* **Texto de origen**:
------
Cuando agosto sea en octubre

Domingo, 29 de octubre. Cierre oficioso de la temporada turística y Cala Bassa a rebosar. No es una imagen similar a la que podríamos ver en agosto, pero sí en mayo o junio. El parking se ha reducido a la mitad, pero el área abierta está hasta los topes. El chiringuito aún mantiene instalado un sector de hamacas al principio de la playa y sus mesas están llenas. Incluso hay una legión de vendedores ambulantes con pareos, camisetas falsificadas de equipos deportivos y variedad de baratijas, lo que constituye un termómetro aún más definitivo.

Todo el perímetro de la orilla se vislumbra cubierto de toallas, con bañistas tomando el sol, ya sin el calor asfixiante de los meses pretéritos. Muchos se zambullen en un agua que por fin ha dejado de estar caldeada, y que, más o menos, registra la misma temperatura que podía alcanzar en los meses de julio y agosto de hace veinte o treinta años. El mar, además, ha recuperado la transparencia insuperable de la primavera y el horizonte, con el Cap Nunó en el centro, se encuentra despejado, sin apenas embarcaciones fondeadas que ejerzan de muralla. Definitivamente, en Ibiza, cuando el tiempo acompaña, es mucho mejor ir de playa en otoño que en verano, en todos los sentidos.
------
* **Datos proporcionados**:
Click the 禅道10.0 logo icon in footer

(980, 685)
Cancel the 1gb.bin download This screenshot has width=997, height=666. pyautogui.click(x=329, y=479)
------
* **Instrucciones de la tarea**:
Contesta estas preguntas sobre el texto de Cala Bassa:
1. ¿Qué día de la semana y qué fecha aparecen al comienzo?
2. ¿Qué venden los vendedores ambulantes de la playa?
3. ¿Qué cabo se ve en el centro del horizonte?

* **Espacio de respuesta**:
1. Domingo, 29 de octubre.
2. Pareos, camisetas falsificadas de equipos deportivos y variedad de baratijas.
3. El Cap Nunó.